__Seçilen Metin__:
* * * * * * *
İlk karısı kendisini terk ettiğinde ardından "Anılmazdı Veysel adı, o sana aşık olmasa" diyebilmiş. Bir rivayet de, karısının kendisini terk edeceğini hissettiği gece, karısının ayakkabısının içine para bırakmış. Karısının onun hakkında ne düşündüğünden ziyade, kendi aşkıyla alakadarmış Aşık Veysel, karşılık beklemeden sevmiş sahiden de. Tasavvufta bahsi geçen Aşk’ı kimseler ona öğretmeden biliyormuş. Hoşgörülü, olgun ve saygılı. Aşk’la, aşk acısıyla olma ve olgunlaşma, insanın kamil olma halinin en güzel örneği anlayana.

Yaratıcılığın yanı sıra mevcut tevazu hali de gerçek sanatçıları diğerlerinden ayırıyor. “Yaratmak” fiilinin içermesi gerektiği düşünülen kuvvetli ego, fark ediyoruz ki aslında çoğunluğa derinden dokunan sanatçı kişiliklerde tamamen kontrollü bir halde barınıyor, havalarda savrularak sağa sola zarar vermiyor. 

Aşıklar bayramına çağırılan aşıklara bir sertifikayla birlikte 10’ar lira verildiğinde, diğer aşıkların beğenmediği harcırahı Veysel’in almak istememesi, “Bizi buraya çağırıp dinlemeniz bizim için en büyük ödül budur” demesi üzerine şair Ahmet Kutsi Tecer’in dikkatini çekmiş ve bu tevazusu ona sonradan çok destek olacak bir dostluğun başlangıcı olmuş. Şiirlerini de ondan sonra yazmaya başlamış. Ahmet Kutsi Tecer Köy Enstitülerinde saz dersi vermeye başlamasına, Türkiye’yi bu sayede dolaşmasına sebep olmuş. Küçük dünyasının farkındaymış, ama ilhamını nereden aldığını ne zaman fark etti, ya da fark etti mi, bilmek isterdim.
* * * * * * *
__Sağlanan Malzeme__:

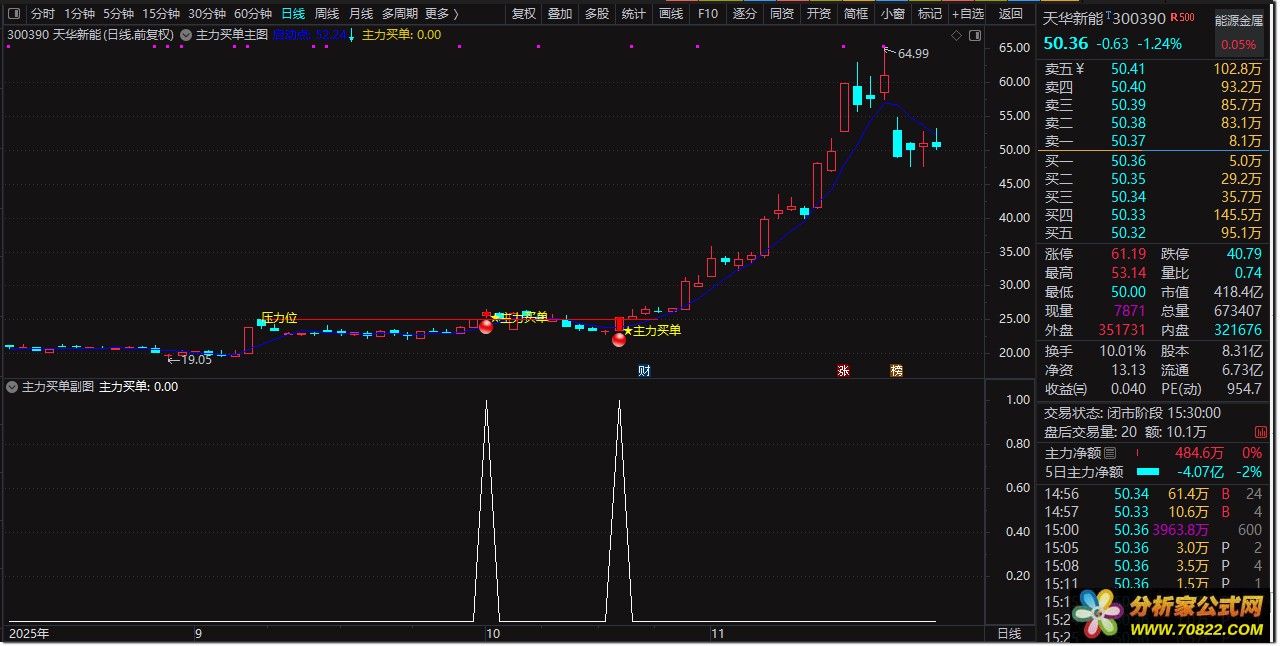Expand the 主力买单副图 sub-chart indicator menu

(13, 386)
* * * * * * *
__Verilen Görevler__:
1. Aşık Veysel hakkındaki metnin "İlk karısı kendisini" ifadesini içeren sözlerle açılıp "sola zarar vermiyor." ile kapanan bölümünü aynen yazın.
2. Aşık Veysel hakkındaki metni iki cümleyle özetler misiniz?
3. Aşık Veysel hakkındaki metne göre aşıklar bayramına çağırılan aşıklara sertifikayla birlikte kaçar lira verilmiş?
Bu işler için malzemeye bakmanız gerekmiyor.

__Sıralı Yanıtlar__:
1.
İlk karısı kendisini terk ettiğinde ardından "Anılmazdı Veysel adı, o sana aşık olmasa" diyebilmiş. Bir rivayet de, karısının kendisini terk edeceğini hissettiği gece, karısının ayakkabısının içine para bırakmış. Karısının onun hakkında ne düşündüğünden ziyade, kendi aşkıyla alakadarmış Aşık Veysel, karşılık beklemeden sevmiş sahiden de. Tasavvufta bahsi geçen Aşk’ı kimseler ona öğretmeden biliyormuş. Hoşgörülü, olgun ve saygılı. Aşk’la, aşk acısıyla olma ve olgunlaşma, insanın kamil olma halinin en güzel örneği anlayana.

Yaratıcılığın yanı sıra mevcut tevazu hali de gerçek sanatçıları diğerlerinden ayırıyor. “Yaratmak” fiilinin içermesi gerektiği düşünülen kuvvetli ego, fark ediyoruz ki aslında çoğunluğa derinden dokunan sanatçı kişiliklerde tamamen kontrollü bir halde barınıyor, havalarda savrularak sağa sola zarar vermiyor.

2. Aşık Veysel, ilk karısı onu terk ettiğinde bile karşılık beklemeden seven, hoşgörülü ve alçakgönüllü biri olarak anlatılıyor. Aşıklar bayramında verilen harcırahı almak istememesi şair Ahmet Kutsi Tecer'in dikkatini çekmiş; başlayan dostluk sayesinde Köy Enstitülerinde saz dersi vermiş ve Türkiye'yi dolaşmış.

3. 10'ar lira.